Items from a dataset:
- Opening Delimiter -

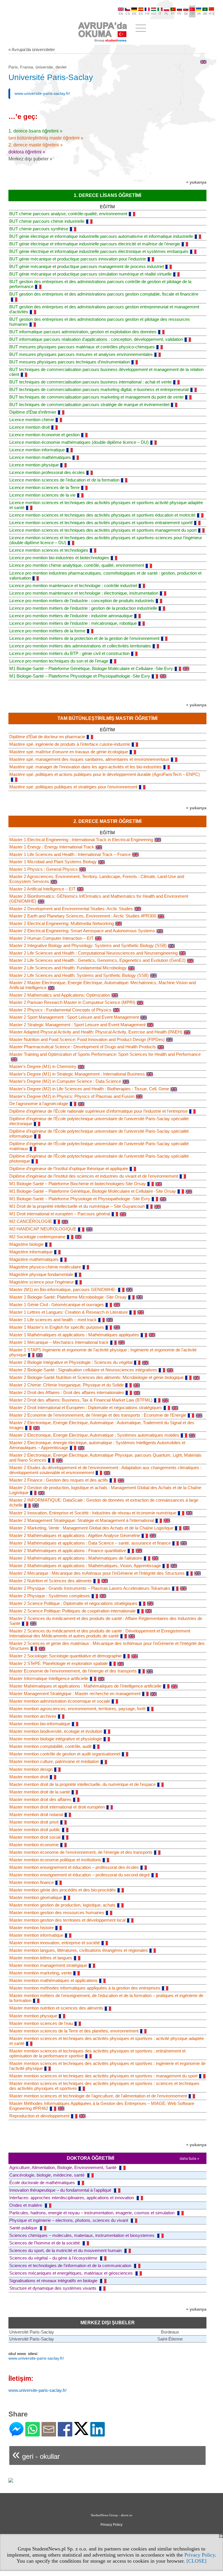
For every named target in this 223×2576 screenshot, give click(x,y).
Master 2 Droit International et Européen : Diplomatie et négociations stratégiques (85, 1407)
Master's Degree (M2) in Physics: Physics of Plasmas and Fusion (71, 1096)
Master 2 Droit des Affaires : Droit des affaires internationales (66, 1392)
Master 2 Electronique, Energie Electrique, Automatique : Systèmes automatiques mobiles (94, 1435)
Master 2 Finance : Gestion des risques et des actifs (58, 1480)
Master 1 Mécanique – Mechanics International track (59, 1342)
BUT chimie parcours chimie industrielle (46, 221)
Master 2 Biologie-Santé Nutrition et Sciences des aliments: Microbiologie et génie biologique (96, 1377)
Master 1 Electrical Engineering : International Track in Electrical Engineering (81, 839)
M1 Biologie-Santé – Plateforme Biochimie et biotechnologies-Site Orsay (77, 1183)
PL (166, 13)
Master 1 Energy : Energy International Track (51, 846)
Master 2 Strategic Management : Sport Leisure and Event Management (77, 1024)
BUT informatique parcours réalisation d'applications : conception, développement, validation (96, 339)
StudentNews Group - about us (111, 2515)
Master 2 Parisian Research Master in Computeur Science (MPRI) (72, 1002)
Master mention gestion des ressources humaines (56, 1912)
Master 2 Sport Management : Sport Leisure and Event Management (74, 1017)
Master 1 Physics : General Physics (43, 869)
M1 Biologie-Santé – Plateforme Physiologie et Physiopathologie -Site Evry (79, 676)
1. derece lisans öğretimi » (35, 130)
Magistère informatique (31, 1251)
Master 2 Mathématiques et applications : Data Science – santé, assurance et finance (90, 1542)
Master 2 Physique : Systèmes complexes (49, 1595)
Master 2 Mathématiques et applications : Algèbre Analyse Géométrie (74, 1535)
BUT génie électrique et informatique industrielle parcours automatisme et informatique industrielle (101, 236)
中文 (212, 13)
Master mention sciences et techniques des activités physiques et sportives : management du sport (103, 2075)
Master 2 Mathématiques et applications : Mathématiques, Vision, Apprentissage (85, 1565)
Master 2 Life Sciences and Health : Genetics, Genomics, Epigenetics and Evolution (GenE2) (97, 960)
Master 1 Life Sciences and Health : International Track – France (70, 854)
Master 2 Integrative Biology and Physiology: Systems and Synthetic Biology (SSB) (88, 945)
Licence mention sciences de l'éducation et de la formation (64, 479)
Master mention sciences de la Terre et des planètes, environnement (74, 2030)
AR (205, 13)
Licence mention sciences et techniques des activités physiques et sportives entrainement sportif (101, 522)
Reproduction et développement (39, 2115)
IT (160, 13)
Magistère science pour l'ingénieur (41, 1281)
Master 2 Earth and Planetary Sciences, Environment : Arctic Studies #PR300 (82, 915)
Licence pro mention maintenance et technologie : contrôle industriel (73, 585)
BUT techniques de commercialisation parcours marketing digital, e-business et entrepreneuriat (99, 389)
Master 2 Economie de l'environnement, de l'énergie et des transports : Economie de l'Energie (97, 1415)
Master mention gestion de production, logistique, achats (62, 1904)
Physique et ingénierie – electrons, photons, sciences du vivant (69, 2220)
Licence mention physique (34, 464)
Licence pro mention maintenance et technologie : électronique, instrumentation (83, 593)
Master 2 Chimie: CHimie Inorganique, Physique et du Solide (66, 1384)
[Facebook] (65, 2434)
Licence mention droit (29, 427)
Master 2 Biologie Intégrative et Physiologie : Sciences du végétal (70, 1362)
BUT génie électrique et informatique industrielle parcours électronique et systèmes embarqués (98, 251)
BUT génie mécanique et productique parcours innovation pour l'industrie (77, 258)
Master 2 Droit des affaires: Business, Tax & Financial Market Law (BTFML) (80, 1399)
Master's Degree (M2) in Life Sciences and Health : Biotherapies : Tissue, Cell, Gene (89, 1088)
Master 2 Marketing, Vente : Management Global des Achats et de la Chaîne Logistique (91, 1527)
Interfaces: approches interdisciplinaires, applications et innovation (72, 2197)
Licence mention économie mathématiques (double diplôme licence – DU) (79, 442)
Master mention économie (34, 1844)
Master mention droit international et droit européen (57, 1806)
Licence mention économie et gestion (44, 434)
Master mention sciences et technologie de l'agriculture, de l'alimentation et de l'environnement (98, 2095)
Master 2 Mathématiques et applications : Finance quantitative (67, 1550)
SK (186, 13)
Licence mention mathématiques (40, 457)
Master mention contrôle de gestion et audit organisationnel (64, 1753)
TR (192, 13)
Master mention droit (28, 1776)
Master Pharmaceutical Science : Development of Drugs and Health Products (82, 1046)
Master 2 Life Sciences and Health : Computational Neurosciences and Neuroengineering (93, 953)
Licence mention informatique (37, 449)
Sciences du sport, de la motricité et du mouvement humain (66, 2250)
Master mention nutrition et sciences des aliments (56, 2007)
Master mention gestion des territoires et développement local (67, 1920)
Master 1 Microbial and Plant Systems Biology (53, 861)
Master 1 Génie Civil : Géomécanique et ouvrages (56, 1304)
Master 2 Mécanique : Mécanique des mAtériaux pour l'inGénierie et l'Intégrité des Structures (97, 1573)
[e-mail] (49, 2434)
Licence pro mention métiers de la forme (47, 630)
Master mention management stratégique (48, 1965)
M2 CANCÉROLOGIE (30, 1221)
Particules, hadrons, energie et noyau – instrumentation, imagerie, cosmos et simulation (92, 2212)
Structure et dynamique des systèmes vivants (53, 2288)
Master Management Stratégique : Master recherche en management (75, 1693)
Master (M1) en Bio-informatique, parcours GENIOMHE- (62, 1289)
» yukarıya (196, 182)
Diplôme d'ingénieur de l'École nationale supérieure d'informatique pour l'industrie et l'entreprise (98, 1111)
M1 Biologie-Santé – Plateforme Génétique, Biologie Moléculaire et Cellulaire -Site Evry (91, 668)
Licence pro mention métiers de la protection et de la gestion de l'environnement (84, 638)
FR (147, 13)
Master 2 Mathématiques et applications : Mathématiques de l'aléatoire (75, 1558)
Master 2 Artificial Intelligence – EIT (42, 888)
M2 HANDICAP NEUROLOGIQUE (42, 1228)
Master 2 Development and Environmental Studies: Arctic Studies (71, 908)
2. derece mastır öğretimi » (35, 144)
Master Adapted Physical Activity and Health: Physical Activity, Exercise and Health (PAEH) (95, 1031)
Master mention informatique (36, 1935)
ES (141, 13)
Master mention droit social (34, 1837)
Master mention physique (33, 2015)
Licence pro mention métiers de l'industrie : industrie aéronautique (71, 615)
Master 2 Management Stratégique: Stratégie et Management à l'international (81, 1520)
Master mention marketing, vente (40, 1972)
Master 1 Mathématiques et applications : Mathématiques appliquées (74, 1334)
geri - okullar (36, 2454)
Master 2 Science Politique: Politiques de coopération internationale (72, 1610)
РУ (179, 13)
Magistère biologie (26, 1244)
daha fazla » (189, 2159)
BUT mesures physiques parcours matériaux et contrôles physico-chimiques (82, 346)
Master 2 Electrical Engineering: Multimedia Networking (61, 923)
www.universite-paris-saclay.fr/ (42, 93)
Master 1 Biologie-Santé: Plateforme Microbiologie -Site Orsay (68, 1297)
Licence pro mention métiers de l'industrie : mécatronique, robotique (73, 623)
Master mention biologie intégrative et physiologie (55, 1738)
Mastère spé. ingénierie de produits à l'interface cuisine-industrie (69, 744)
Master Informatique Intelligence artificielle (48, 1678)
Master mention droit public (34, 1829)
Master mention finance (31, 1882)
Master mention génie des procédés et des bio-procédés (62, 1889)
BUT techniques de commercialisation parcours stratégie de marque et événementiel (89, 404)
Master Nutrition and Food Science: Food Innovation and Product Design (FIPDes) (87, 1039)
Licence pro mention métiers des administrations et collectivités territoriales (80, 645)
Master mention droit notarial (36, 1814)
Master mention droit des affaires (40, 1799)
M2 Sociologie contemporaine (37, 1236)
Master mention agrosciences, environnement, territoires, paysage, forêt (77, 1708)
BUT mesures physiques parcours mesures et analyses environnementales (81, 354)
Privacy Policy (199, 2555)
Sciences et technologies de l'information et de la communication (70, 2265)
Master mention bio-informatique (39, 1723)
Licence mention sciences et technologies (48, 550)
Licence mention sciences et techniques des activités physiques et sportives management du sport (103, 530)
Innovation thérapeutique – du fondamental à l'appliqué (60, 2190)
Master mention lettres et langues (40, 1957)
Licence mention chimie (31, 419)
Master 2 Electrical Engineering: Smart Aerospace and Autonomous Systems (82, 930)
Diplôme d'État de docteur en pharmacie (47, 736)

- Closing Delimiter -

Work instructions — Once you reach the line with "Master 1 Electrical" in the data above, copy it and every line after it exactly, up to and including the line with "Master 2 Mathématiques et applications : Algèbre".

Your response —
Master 1 Electrical Engineering : International Track in Electrical Engineering (81, 839)
M1 Biologie-Santé – Plateforme Biochimie et biotechnologies-Site Orsay (77, 1183)
PL (166, 13)
Master 1 Energy : Energy International Track (51, 846)
Master 2 Strategic Management : Sport Leisure and Event Management (77, 1024)
BUT informatique parcours réalisation d'applications : conception, développement, validation (96, 339)
StudentNews Group - about us (111, 2515)
Master 2 Parisian Research Master in Computeur Science (MPRI) (72, 1002)
Master mention gestion des ressources humaines (56, 1912)
Master 2 Sport Management : Sport Leisure and Event Management (74, 1017)
Master 1 Physics : General Physics (43, 869)
M1 Biologie-Santé – Plateforme Physiologie et Physiopathologie -Site Evry (79, 676)
1. derece lisans öğretimi » (35, 130)
Magistère informatique (31, 1251)
Master 2 Mathématiques et applications : Data Science – santé, assurance et finance (90, 1542)
Master 2 Physique : Systèmes complexes (49, 1595)
Master 2 Mathématiques et applications : Algèbre Analyse Géométrie (74, 1535)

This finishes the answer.